しかし、莉央ちゃんには心配されていた合併症の発症がなく、リハビリで歩行や咀嚼の練習を行うなど、彼女は自身のペースで着実に成長しています。
その姿は、絶望の淵に立たされていた両親の心境に前向きな変化をもたらします。
莉央ちゃんはいつも、新しいことに果敢にチャレンジし、うまくいかなくても決して諦めません。両親はそんな莉央ちゃんに大きな勇気を与えられてきました。
莉央ちゃんは、言葉を発することや一人での歩行が困難であるにも関わらず、保育園では他の子どもたちと同じ一人の人間として対等な関係を築いています。彼女に向けられる周囲の温かなまなざしにもまた、両親は固定概念を揺さぶられています。

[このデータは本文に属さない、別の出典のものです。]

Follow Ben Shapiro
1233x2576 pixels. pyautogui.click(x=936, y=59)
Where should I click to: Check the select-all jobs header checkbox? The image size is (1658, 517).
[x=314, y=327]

「莉央はこっちから見たらひとよりすごい劣ってるじゃん。本人は1ミリもそこを、劣等感を抱かないんだよね。何もできないけどあんな正々堂々と生きててさ。」「莉央が見せてくれる世界が理想の世界なんじゃないかな」と、今知美さんは語るのです。
家族だからこそ感じる葛藤や幸せ
莉央ちゃんが生まれてからの心の内をまっすぐに語る知美さんの横顔からは、言葉では表現しきれないほどの多くの苦悩や葛藤、そして娘への揺るぎない愛が感じられます。
娘に障がいがあることが判明した当時、絶望に支配されたと振り返る知美さん。産む前に戻りたいと思ったこともあると、胸の内を明かしています。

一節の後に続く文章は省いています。